|
CS 371 - Introduction to Artificial Intelligence
ISLR Weekly Assignments |
Due: Fridays before midnight
Note: Work is to be done
in pairs.
Index
Gettysburg College requires a "fourth hour" component to each course that meets less than four lecture hours per week. This course satisfies the fourth
hour component by allocating an additional three hours per week to independent
learning and exercises performed beyond lecture. Given that Computer
Science as a discipline and especially Artificial Intelligence as a
subdiscipline experience rapid change and introduction of new algorithmic
techniques, your ability to read and acquire new knowledge is key to your
lifelong learning and thus professional success. Consider this activity to
be a model for the type of self-instruction you should pursue in tandem with
your future career.
The basis of this semester's fourth hour requirement will be a guided, weekly
self-study of Machine Learning techniques through the excellent, freely available book
An Introduction to Statistical
Learning with Applications in R (ISLR) by
Gareth James, Daniela
Witten, Trevor Hastie and Robert
Tibshirani. Supplemented with video lectures, each week will require
approximately 3 hours per week of reading, video, text lab exercise, and Moodle
quiz assessment due each Friday. These quizzes will account for
20% of the final grade.
While I am glad to assist students in their understanding of the material,
the nature of this fourth hour course component requires significant
independent time
management and work discipline for success. I recommend that students
adopt the following weekly work rhythm:
- By Monday:
- Note the week's main topics.
- Read Moodle quiz questions.
- Complete readings and video viewing, so as to be able to ask
questions (should you have any) during my first office hours of the
week.
- By Wednesday:
- Complete text lab exercises and begin Moodle assessment exercises
- By Thursday:
- Attempt completion of the entire week's work so as to leave
an extra day as a contingency plan for when the work is more difficult that
expected.
- By Friday midnight:
- Complete and submit Moodle assessment exercises.
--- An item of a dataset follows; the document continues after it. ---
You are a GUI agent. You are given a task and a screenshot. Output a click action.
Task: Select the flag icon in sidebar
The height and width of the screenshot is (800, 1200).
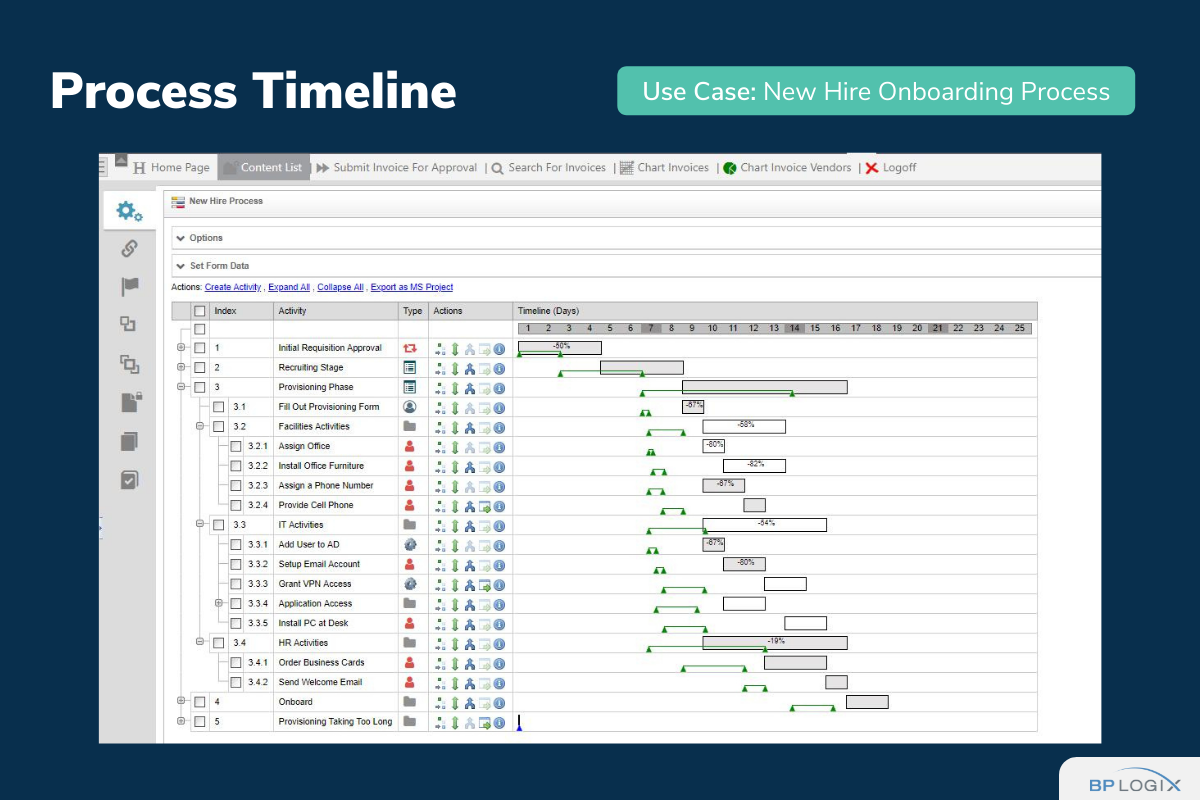point(129,287)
Historical note: “Machine Learning (ML)”, the
oldest term for this material, is a Computer Science Artificial Intelligence
subfield encompassing and making use of all relevant techniques of from
statistical and AI roots, but giving greater attention to low bias, high
variance techniques (e.g. artificial neural networks). “Data Mining” was a
“rebranding” of ML with special attention to big data applications.
“Statistical Learning”, the newest term coined by statisticians, generally gives
greater attention to low variance, high bias techniques. The vast majority of
work in these three similar areas concern regression, classification, and
clustering problems. The ISLR text does an excellent job of surveying the
landscape and helping one discern the tradeoffs and motivations for the use of
these diverse techniques to address common problems.
Main Topics:
- Chapter 1:
- Chapter 2: Statistical Learning
- Statistical learning goal: estimate f
- Prediction versus model interpretability tradeoff
- Common problem classes: supervised learning (e.g. regression,
classification) versus unsupervised learning ( e.g. clustering)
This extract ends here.